■ About this exercise ■
Would you retype exactly the lines from the one containing "Inkstagram (248, 1254)" through the last line of the records below, and nothing else?

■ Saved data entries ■
· · · ·
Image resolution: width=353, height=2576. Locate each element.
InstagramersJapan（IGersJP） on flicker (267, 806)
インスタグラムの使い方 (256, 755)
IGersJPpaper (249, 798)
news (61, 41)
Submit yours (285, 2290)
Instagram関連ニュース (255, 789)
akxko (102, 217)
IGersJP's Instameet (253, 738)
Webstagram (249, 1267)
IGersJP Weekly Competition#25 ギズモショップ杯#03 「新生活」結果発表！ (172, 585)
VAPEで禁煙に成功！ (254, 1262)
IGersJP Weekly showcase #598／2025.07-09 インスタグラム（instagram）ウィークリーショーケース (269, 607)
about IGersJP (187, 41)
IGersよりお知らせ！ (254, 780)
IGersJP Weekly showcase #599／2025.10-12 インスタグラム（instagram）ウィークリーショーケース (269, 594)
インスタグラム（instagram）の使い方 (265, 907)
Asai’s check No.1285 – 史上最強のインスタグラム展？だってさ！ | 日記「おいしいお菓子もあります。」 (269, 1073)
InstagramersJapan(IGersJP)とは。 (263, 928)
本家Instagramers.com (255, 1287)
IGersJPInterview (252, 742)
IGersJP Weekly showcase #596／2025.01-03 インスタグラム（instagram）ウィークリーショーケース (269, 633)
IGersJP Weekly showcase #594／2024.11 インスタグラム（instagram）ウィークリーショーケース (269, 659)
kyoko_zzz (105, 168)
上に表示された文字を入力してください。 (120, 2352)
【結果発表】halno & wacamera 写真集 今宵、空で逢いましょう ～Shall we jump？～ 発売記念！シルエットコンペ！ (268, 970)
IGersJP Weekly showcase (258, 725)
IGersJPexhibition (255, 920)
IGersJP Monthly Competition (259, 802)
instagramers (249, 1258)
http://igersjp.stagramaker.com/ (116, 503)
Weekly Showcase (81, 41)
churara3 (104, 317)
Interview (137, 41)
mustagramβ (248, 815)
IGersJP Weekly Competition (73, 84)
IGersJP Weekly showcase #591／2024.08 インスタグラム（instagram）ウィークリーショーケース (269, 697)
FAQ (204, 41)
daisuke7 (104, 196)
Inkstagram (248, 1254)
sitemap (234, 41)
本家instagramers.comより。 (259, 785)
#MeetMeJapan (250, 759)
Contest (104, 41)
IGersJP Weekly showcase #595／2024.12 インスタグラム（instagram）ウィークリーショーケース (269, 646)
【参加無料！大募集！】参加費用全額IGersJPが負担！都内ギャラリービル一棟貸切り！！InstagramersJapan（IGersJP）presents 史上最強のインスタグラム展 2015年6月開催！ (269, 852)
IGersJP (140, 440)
· · · ·
■ Solution to this task ■
Inkstagram (248, 1254)
sitemap (234, 41)
本家instagramers.comより。 (259, 785)
#MeetMeJapan (250, 759)
Contest (104, 41)
IGersJP Weekly showcase #595／2024.12 インスタグラム（instagram）ウィークリーショーケース (269, 646)
【参加無料！大募集！】参加費用全額IGersJPが負担！都内ギャラリービル一棟貸切り！！InstagramersJapan（IGersJP）presents 史上最強のインスタグラム展 2015年6月開催！ (269, 852)
IGersJP (140, 440)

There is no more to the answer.